Capillary tweezer for programmable droplet manipulation

Precise droplet manipulation is of great importance in various cutting-edge engineering applications, including microfluidic device operations, condensation heat transfer, water harvesting, micro reaction, among others. Most of the existing droplet manipulation techniques, consisting of microchannels, bionic structures, functional surfaces, and external stimuli, tend to lack high-precision controllability, have high fabricating costs, or suffer from liquid cross-contamination. Here we report an effective and multifunction droplet handling method based on the proposed capillary tweezer. A pillar with a magnet bar induces a capillary meniscus of carrier oil, and due to the curvature-induced immersion force, droplets in the carrier oil are attracted to the pillar.
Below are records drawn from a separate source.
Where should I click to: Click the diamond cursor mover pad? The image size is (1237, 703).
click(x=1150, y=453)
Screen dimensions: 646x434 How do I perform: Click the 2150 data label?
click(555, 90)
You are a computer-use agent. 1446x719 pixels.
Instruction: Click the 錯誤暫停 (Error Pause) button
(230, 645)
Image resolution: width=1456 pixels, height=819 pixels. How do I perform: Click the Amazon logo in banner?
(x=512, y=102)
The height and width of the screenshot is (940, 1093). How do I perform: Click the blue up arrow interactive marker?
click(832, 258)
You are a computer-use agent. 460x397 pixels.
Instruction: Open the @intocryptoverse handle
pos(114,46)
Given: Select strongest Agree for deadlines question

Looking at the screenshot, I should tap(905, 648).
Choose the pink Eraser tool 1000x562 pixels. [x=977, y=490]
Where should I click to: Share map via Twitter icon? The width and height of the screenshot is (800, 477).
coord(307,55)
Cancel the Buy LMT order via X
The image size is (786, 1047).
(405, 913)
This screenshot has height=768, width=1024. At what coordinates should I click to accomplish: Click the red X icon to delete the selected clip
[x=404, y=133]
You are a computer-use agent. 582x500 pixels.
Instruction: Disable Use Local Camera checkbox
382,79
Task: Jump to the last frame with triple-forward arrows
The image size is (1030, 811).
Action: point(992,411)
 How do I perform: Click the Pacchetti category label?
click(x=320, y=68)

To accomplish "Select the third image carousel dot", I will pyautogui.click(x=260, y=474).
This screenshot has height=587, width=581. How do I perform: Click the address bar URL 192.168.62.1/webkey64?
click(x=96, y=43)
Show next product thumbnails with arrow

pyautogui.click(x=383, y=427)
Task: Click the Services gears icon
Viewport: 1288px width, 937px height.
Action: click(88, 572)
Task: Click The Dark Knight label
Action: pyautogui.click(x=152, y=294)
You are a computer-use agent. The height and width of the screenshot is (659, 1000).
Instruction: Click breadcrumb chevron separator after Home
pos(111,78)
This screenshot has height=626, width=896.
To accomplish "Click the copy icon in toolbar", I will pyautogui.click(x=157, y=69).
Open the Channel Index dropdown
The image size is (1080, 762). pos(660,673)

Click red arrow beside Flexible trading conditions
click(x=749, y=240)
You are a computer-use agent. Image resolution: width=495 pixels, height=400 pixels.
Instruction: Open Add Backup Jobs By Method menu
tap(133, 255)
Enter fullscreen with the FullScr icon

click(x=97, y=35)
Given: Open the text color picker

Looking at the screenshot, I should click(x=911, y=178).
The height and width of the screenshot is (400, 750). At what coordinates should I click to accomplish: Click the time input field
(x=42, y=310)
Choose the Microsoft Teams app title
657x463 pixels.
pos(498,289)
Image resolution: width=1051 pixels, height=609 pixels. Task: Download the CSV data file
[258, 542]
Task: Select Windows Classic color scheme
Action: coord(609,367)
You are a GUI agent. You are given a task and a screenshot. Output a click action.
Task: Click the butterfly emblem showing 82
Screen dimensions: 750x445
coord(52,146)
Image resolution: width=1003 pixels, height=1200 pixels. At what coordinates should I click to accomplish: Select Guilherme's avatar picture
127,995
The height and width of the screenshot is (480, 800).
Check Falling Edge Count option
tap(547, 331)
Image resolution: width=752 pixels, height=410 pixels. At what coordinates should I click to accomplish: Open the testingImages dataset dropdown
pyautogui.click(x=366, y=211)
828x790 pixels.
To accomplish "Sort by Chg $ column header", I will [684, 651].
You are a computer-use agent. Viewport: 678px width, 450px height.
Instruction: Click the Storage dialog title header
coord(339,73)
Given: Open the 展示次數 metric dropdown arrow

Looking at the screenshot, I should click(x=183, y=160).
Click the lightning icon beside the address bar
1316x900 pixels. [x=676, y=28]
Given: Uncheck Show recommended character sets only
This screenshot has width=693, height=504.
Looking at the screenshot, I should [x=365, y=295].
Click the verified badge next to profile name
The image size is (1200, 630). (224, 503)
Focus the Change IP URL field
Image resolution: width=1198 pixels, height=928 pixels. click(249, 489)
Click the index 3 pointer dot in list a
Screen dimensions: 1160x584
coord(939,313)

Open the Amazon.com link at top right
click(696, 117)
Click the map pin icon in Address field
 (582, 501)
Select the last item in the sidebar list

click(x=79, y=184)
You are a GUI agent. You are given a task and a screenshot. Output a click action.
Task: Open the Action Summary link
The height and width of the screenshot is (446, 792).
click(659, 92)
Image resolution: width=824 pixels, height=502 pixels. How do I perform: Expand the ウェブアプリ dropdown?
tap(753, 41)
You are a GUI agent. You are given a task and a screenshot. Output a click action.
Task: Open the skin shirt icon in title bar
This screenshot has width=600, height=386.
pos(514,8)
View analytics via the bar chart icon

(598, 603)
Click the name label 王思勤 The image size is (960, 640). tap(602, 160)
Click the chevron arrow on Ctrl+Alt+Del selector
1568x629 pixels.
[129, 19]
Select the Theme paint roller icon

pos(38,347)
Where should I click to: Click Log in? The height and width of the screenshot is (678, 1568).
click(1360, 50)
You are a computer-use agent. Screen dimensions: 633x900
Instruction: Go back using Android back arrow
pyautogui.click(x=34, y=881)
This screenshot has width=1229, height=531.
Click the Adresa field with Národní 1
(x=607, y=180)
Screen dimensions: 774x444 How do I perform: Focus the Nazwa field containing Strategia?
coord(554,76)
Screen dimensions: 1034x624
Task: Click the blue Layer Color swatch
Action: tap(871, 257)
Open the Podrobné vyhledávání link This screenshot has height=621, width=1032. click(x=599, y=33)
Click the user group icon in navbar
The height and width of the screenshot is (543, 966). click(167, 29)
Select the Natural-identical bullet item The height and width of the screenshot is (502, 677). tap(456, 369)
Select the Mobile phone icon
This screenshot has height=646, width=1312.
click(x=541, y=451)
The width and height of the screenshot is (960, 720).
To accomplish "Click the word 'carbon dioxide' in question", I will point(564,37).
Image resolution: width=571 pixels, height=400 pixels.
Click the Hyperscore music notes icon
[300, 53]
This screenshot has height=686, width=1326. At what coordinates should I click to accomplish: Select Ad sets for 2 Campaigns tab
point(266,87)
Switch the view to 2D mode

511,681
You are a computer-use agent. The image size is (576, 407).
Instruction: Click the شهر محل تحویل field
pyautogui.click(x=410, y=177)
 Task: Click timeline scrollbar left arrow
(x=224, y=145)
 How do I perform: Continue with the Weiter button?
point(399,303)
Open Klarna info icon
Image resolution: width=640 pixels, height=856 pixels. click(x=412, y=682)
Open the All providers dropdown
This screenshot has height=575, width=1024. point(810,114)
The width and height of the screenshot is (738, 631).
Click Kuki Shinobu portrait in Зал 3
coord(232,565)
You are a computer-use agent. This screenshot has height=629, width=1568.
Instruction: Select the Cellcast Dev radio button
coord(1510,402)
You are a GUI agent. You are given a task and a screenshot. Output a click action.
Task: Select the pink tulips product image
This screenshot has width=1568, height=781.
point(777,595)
By modulating the immersion force with the deformation of a flexible supporting membrane, droplet capturing and releasing can be dynamically switched, like a tweezer. Moreover, droplet transporting and rotating can easily be realized with the pillar motion driven by an external magnet bar. Using this method, programmable droplet manipulations, including non-contact coordinated droplet transportation, selection, digital coalescence, and chemical micro reaction, have been successfully demonstrated. Due to the high simplicity and controllability, the tunable capillary tweezer proposed embraces a great potential in many microfluidics, microfabrication, and bioengineering applications.

Automated summary

Precise droplet manipulation is crucial for various cutting-edge engineering applications. Existing techniques often lack controllability or suffer from high costs and cross-contamination. A proposed capillary tweezer method, based on curvature-induced immersion force and pillar motion, offers a high-precision and low-cost solution for droplet handling, with potential applications in microfluidics, microfabrication, and bioengineering.